Antidepressant Helps With Hot Flashes in Breast Cancer Survivors (dateline April 3, 2000)
Paxil (generic name, paroxetine), an antidepressant, helps reduce the frequency and severity of hot flashes in women who have had breast cancer according to a study presented at the American Cancer Society’s 42nd annual Science Writers Seminar. Over 55% of breast cancer survivors experience sudden rises in body temperature that cause them to break out into sweats. Post-menopausal women who suffer from hot flashes are often prescribed hormone replacement therapy , but many breast cancer survivors are advised not to take estrogen or progestin because their physicians believe the hormones may cause breast cancer to return ( recur).
In the study, 30 breast cancer survivors who experienced a minimum of two hot flashes a day took 10 milligrams of Paxil daily for one week, no treatment for another week, and 20 milligrams of Paxil daily for four weeks. According to researchers, 67% of the patients experienced fewer side effects and 75% said their hot flashes were less severe while on Paxil. Vered Stearns, MD of the Lombardi Cancer Center in Georgetown says women will usually be able to tell if Paxil is working against their hot flashes within the first month of treatment. Women in the study also saw an improvement with depression, anxiety, and sleep.

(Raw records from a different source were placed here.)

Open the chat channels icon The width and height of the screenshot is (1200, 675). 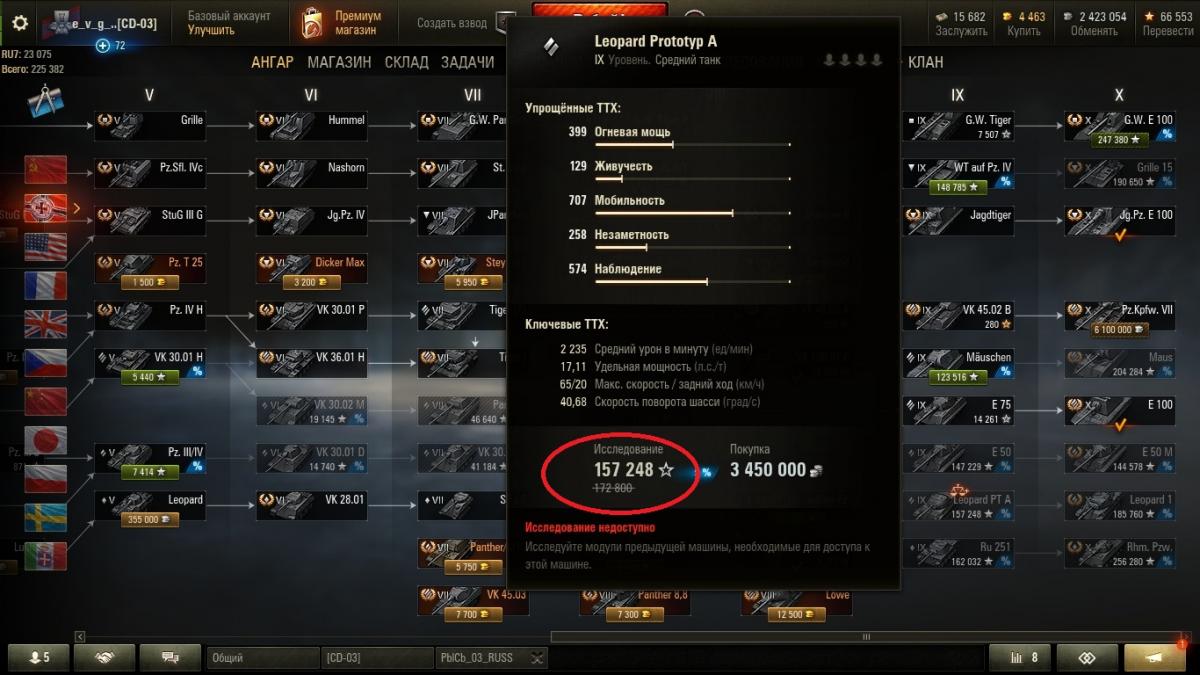click(x=170, y=657)
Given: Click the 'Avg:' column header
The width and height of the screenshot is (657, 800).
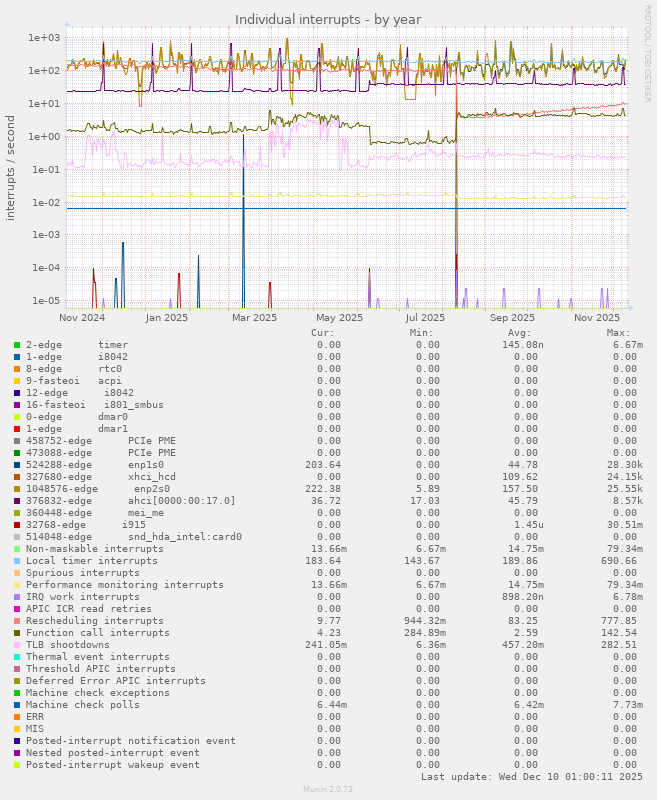Looking at the screenshot, I should tap(520, 332).
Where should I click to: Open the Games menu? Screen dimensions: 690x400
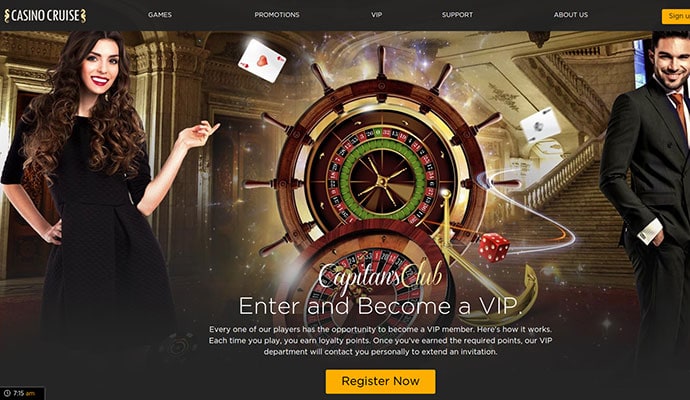pos(160,15)
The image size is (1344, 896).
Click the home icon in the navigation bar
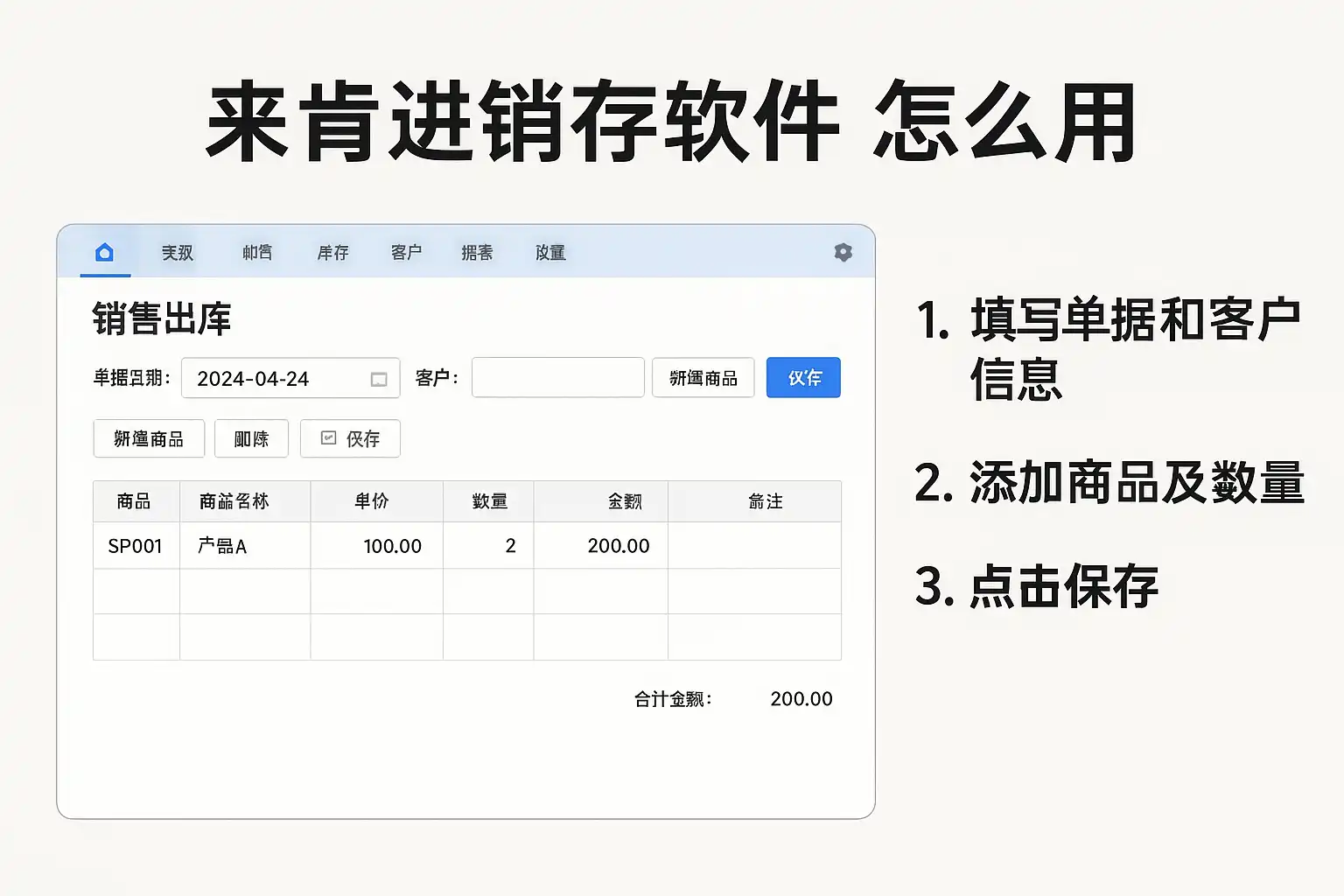click(x=104, y=253)
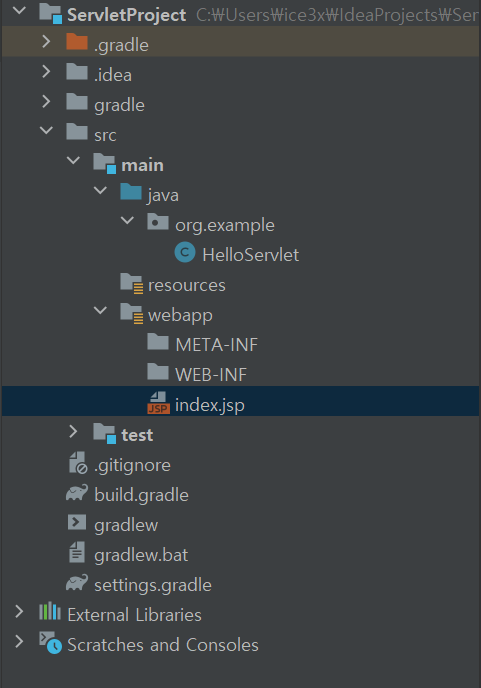Click the org.example package icon
This screenshot has width=481, height=688.
coord(158,222)
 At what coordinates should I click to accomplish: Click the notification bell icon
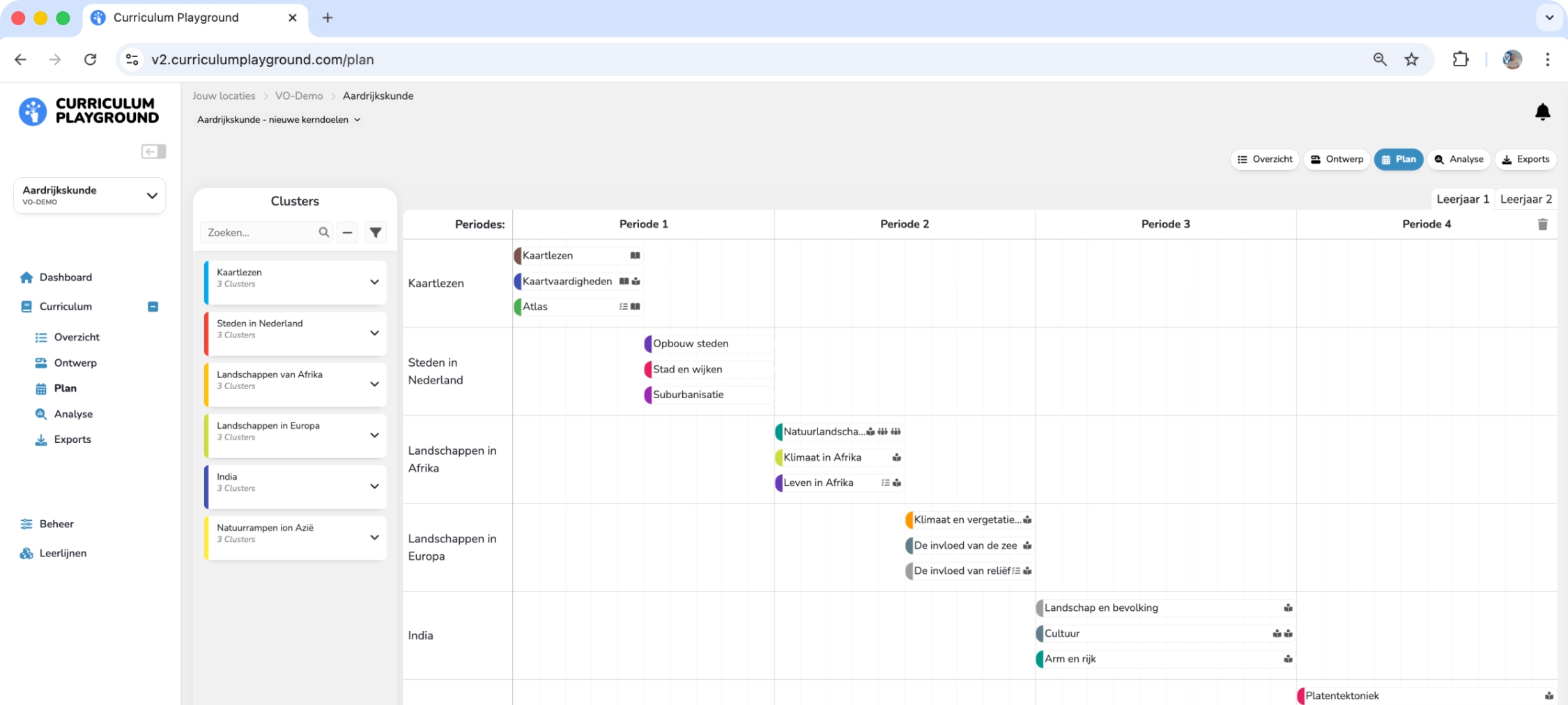click(1542, 112)
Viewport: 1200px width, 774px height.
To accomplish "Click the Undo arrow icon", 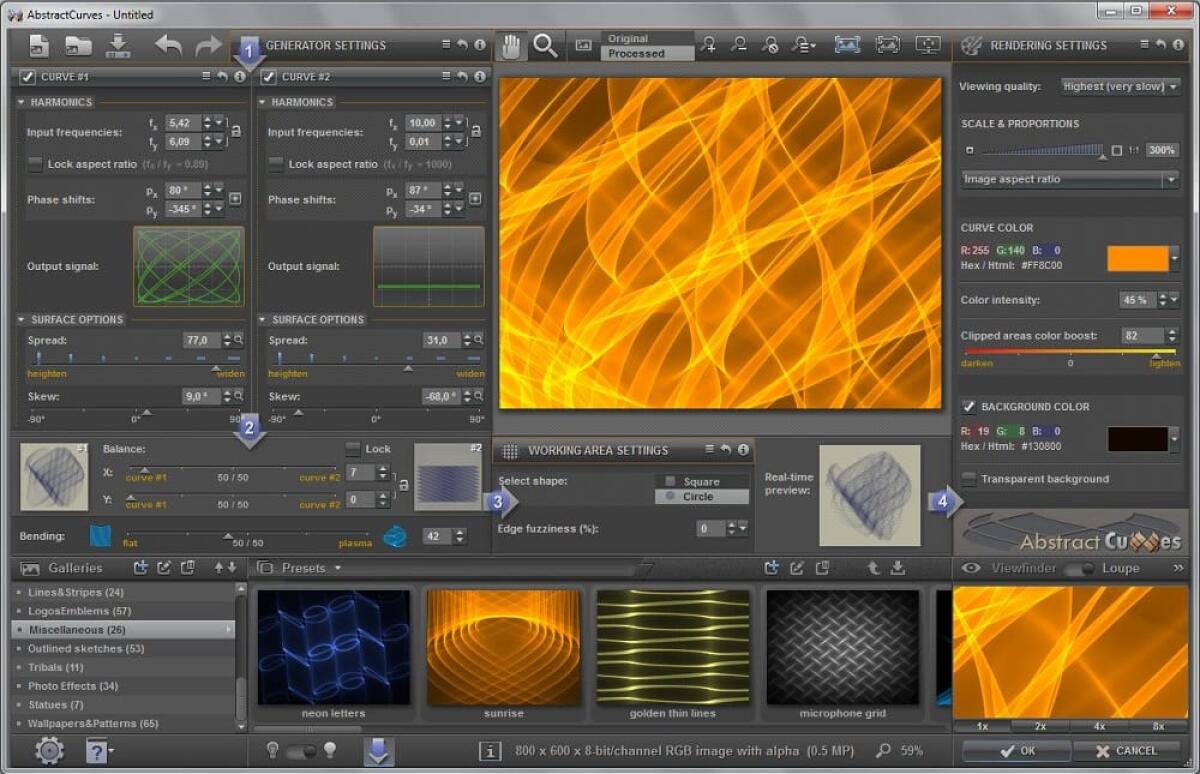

A larger clinical trial is set to begin that will compare the effectiveness of Paxil to a placebo (an inactive pill). The trial will include breast cancer survivors and other women who experience hot flashes but have not had breast cancer. Preliminary results from other studies suggest that other antidepressants such as Prozac and Effexor may also help with hot flashes.
Breast cancer patients often experience hot flashes during treatment, especially if they use the drug tamoxifen. Often, hot flashes and other side effects lessen within six to 12 months after treatment is completed and disappear within two to six years. However, many women experience hot flashes for many years after treatment has ended. Certain breast cancer treatments, such as chemotherapy, have also been known to cause early menopause in younger women, contributing to an increase in hot flashes.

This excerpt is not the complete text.